Minnesota was the kind of game losers lose & champions win.
On a night when Ayo Dosunmu converted 4-of-12 shots, Trent Frazier managed 4-of-13 and Giorgi Bezhanishvili 2-of-7, you can see how desperately the Illini needed someone else to lead the way.
Fortunately, Illinois had two someones answering that call.
In years past, John Groce would begin his postgame remarks by saying obviously, if you’d told me we’d hold them to 48 points or obviously, if you told me we’d limit ourselves to 8 turns and keep the rebound margin close or obviously if you told me we’d get production from all eight guys who played, I’d like our chances.
Things are better now. Illinois had an off-night and still found a way to win its seventh straight game.
It was a knife fight in a dark alley. Or a dogfight. Luckily for Illini fans, Andres Feliz and Da’Monte Williams are fighters.
Kofi Cockburn tallied a **yawn** double-double with 13 & 10 and managed, with the help of some deft coaching maneuvers, to avoid fouling-out despite challenging all-conference favorite Daniel Oturu throughout the night.
If Cockburn can stay toe-to-toe with Luka Garza on Sunday, he’ll earn his **yawn** eighth B1G Freshman of the Week.
So, survive and move on. Iowa awaits.
And now to the non-basketball aspects of Thursday night. If you take a head in the sand approach, this is your cue to stop reading.
In the top-middle of that second Giorgi feed, you’ll notice the rainbow “Pride Night” banner.
The Illini men wore long-sleeved Pride Night shirts over their jerseys, and State Farm Center was illuminated with rainbow colors rather than the traditional Orange & Blue.
The “Pride” movement and its various parades was created to make LGBT persons feel okay about themselves.
the promotion of the self-affirmation, dignity, equality, and increased visibility of lesbian, gay, bisexual, and transgender (LGBT) people as a social group … as opposed to shame and social stigma
According to the U.S Centers for Disease Control & Prevention, LGB youth are almost five times as likely to have attempted suicide compared to heterosexual youth.

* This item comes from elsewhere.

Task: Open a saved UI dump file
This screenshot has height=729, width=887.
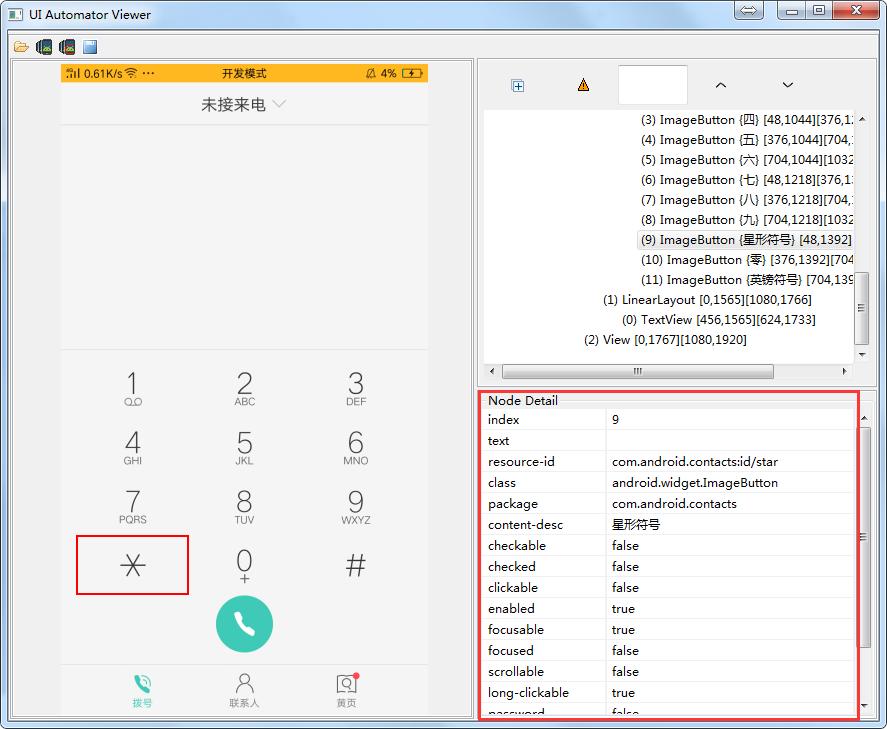Action: 19,46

Of course, Pride Night can be a tough sell when the audience is mostly white, small-town conservatives. Cleverly, the DIA took the Hobby Lobby approach, championing not LGBT rights, but “religious freedom,” the last constitutionally approved method for suppressing the uncomfortably different.
At the same time, the DIA announced the Robert Archibald Student-Athlete Health and Wellness Fund. Archibald’s funeral is today in Barrington.

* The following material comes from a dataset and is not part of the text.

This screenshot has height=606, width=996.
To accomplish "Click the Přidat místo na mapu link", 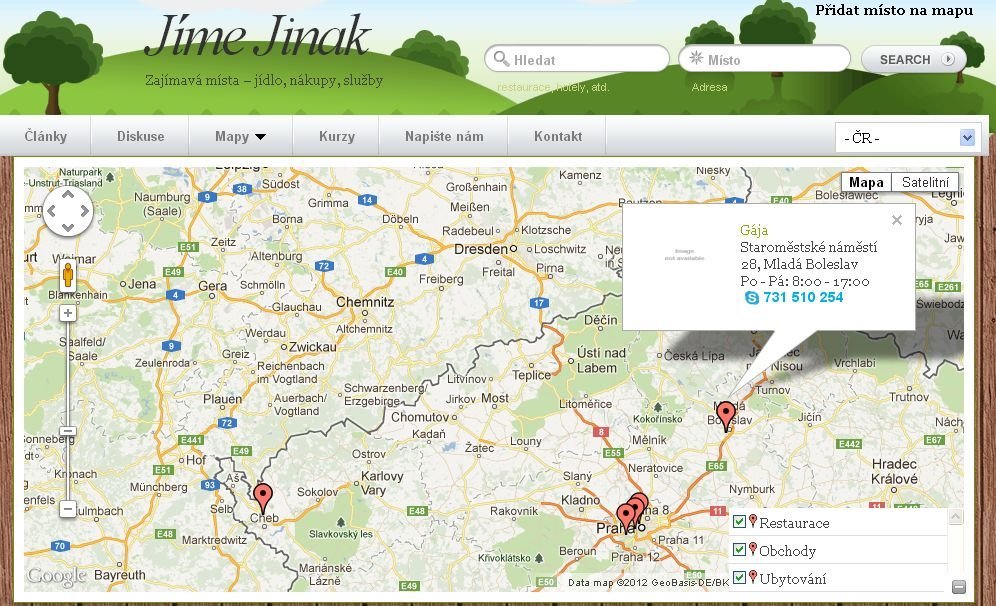I will point(894,11).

So far, nobody has used the word “suicide” in relation to his death. Mentions of “demons” and “struggles” are as far toward that word as the discussion has ventured. It’s just coincidence that Pride Night aligned with the creation of a fund to support mental heath & wellness, even more coincidental that they landed on the same day that DJ Carton “stepped away” from the Ohio State basketball program for mental heath reasons.
Everyone who knew Arch is now questioning themselves about whether there was something they could have said or done to help. His last gift to the program is the wake-up call that addressing depression, anxiety & all forms of mental wellness issues must be a proactive pursuit. That young people should not be shamed against confiding their emotional identity.
It was the first Pride Night for men’s basketball. Volleyball and WBB have done it before, perhaps because the existence and occasional greatness of LGBT athletes has been acknowledged in those sports.
MBB has not crossed that bridge, and it’s yet to be noted that the Illini’s greatest alpha-male of the last decade was raised by lesbians.
Maybe next time, if DIA decides to have a next time; they’ll give the cheerleaders a less euphemistic slogan to promote.
Instead of the Hobby Lobby approach, why not just come out and say it: “It’s okay to be gay.”